Genotype-disease associations for African ancestry-specific, homozygous loss-of-function variants
Lead: Dorin Borza, Ph.D.

• The objectives of this project are to validate genotype-disease associations in independent cohorts and investigate the underlying mechanisms.
• Both sarcoidosis and tuberculosis are diseases that exhibit racial disparities, disproportionately affecting African Americans.
• The study proposes to test the hypothesis that complete deficiency of the PLA2R1 gene is a genetic risk factor for sarcoidosis and tuberculosis and that the expression of PLA2R protein protects against these diseases.
   

Immunophenotyping and mitochondrial analysis of blood cells from African-American patients with chronic inflammatory diseases
Co-Leads: Alla Ivanova, Ph.D., and Anil Shanker, Ph.D.

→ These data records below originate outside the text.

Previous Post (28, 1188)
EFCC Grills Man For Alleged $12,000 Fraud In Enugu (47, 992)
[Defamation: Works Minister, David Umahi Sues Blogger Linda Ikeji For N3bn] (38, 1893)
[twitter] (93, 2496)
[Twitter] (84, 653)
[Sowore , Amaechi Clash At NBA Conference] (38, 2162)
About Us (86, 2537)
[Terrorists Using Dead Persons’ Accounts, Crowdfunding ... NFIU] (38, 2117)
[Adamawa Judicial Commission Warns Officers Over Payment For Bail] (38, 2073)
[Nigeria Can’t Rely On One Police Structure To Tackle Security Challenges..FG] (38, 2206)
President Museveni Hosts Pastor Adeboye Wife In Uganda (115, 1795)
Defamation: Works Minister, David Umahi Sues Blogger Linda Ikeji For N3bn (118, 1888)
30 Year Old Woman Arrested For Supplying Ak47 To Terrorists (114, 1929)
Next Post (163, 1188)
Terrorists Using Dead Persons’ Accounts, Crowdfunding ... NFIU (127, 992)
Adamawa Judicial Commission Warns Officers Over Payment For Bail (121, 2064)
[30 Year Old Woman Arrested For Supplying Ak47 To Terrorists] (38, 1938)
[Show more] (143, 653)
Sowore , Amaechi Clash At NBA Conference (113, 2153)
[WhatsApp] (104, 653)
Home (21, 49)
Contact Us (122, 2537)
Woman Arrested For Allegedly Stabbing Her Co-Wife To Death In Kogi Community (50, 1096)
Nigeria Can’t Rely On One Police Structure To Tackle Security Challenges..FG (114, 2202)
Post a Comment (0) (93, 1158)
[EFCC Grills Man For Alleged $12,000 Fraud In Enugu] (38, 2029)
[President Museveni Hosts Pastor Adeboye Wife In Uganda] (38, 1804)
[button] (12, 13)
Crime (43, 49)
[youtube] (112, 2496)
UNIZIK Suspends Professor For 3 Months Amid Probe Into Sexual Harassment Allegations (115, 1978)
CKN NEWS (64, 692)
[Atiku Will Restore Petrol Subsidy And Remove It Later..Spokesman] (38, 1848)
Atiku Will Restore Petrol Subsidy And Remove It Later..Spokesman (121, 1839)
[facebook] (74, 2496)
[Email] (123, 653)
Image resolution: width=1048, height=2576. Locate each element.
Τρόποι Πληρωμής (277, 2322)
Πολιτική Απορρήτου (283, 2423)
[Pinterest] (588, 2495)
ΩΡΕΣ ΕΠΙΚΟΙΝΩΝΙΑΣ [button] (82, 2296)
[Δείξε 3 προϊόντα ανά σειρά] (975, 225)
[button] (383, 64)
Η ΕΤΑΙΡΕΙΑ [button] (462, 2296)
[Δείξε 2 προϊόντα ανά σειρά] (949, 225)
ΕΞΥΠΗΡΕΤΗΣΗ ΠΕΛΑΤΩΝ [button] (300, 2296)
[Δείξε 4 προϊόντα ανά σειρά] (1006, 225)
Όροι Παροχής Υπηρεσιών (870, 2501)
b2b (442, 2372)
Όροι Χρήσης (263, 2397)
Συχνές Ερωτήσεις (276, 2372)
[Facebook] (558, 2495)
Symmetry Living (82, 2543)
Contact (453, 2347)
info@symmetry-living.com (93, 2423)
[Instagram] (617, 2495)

• The objectives of this project are to unravel the protective roles of immune responses and mitochondrial activities in populations with higher risks of inflammatory conditions, such as cancer, dementia and infectious diseases.
• This study tests the hypothesis that molecular profiles of the immune cell in correlation with mitochondrial activity will reflect an individual’s overall health.
• Therefore, the study plans to characterize prominent mitochondrial and immunological changes in ancestrally diverse patients with dementia, cancer and tuberculosis.
• From these data, the study aims to develop a health index to serve as a powerful diagnostic tool for the most vulnerable patients from underrepresented populations. 
   

Establishment of a biorepository for the study of loss-of-function variants in diseases with known health disparities
Lead: Rajbir Singh, M.B.B.S. 

• The aim of this study is to build the biorepository and evaluate loss-of-function variants in patients belonging to minority populations.
• Inclusion of diverse populations in biomedical research is essential to ensure that emerging standards of care for prevention, diagnosis and treatment are equally effective for all populations.
• This study will focus on patients with diseases with known health disparities, such as cancer, hypertension, kidney disease, diabetes, obesity, neurodegenerative diseases and psychiatric disorders.
• This study will address barriers to recruitment of participants from underrepresented groups in genomics research by soliciting participant feedback.